I just came across this clip and now I’m fascinated by this man:
My Chinese isn’t good enough to follow the video properly, but a little digging online tells me his name is Michael Saso. He came to Taiwan as a Jesuit priest a long time ago and ended up remaining as a Taoist priest.
Has anybody here encountered this man before and know where he’s located, or if he’s even still in Taiwan at all?
You’re right. He doesn’t look anything like Michael Saso either. I guess there is (or was) more than one Western Taoist priest in Taiwan. Very interesting. Would love to know more about who this guy is.
Most of you speak Chinese. Contact the TV station. Find the producer.
I’m really facinated by foreigners who live here, successfully, off the (foreign) grid without the need to ask forums like Forumossa for any help.
Writers: This would be a great Let’s Talk in English or Taiwan Panorama story.
And what an impressively condescending post. You manage to talk down about everyone in Forumosa and those involved in discussing this topic in so few words; my hat is off to you!
Yeah, Saso is like 90 years old and semi-retired in CA. This is somebody else. There was another French Daoist, Schipper, but those are the only two foreigners I’ve heard of who were ordained in Daoist traditions.

Stored items:
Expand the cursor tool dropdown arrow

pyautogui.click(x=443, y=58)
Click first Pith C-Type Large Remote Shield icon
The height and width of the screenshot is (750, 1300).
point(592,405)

**GOAL OF THE EXERCISE**
Answer these questions about the forum thread on a Western Taoist priest in Taiwan:
1. According to the first post, what did Michael Saso come to Taiwan as?
2. Which two publications does one reply name as good places for this story?
3. According to the last post, where is Saso semi-retired?

**SOLVED EXERCISE**
1. A Jesuit priest.
2. Let's Talk in English and Taiwan Panorama.
3. In CA.